Part of Grappa has formed with part of STC Team (focused on specification, checking and modeling) the MOSTRARE Project with INRIA - Lille Nord Europe. The aim of this project is to study Information Extraction on the Web.

My research Project

In the framework of the Mostrare Project, my actual researches project consist in designing formal tools for information extraction (mainly around tree automata) and study their learnability. This has lead to design of tools that helps user of a web navigator to build easily and without any prior knowledge queries.

For instance, a web site that compare prices of article from other web sites needs to regularly query a lot of those web sites for this information (couples of Article name / Price). A program can always be written to do this task automatically but it needs expertise and takes time (especially considering that websites change their layout regularly). The solution we propose is that, through an easy to use interface, the user go to some web pages of the target web site and select the information he wants (some couple article/ price). Then a system infers from that a program that automatically selects all the couples article / price from all web pages of the web site.

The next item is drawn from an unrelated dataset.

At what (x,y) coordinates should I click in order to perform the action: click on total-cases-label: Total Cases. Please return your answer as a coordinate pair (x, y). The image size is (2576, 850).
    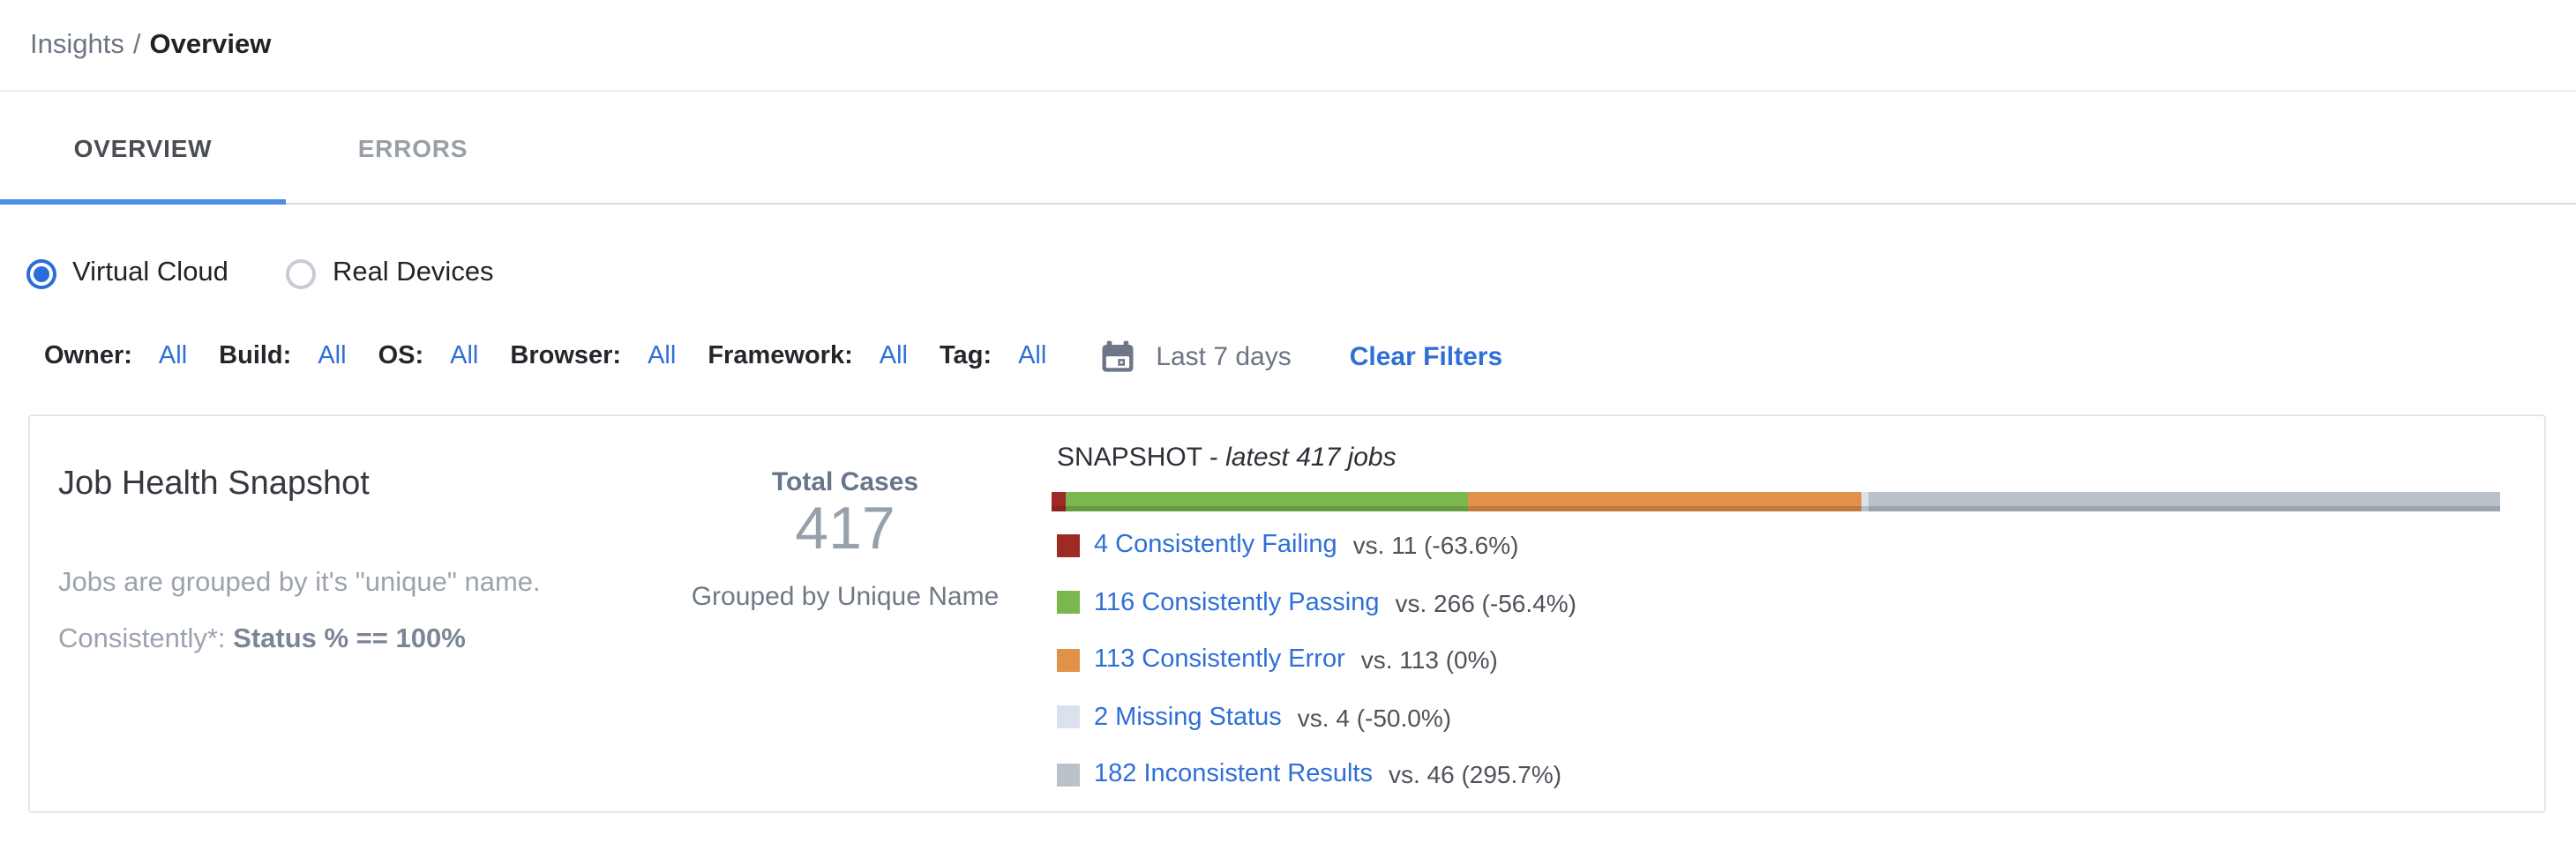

Mostrare implements a prototype that performs this task. Several technics are studied. I personally chosed to study how tree automata technics can be used for this task. This is the research topic of Jerôme Champavère in his thesis, and before, the one of Julien Carme.

Also, as a continuation of this work, I study automatic inference of techniques of transformation of semi-structured document (XML or HTML for examples). This is done using tree transducers.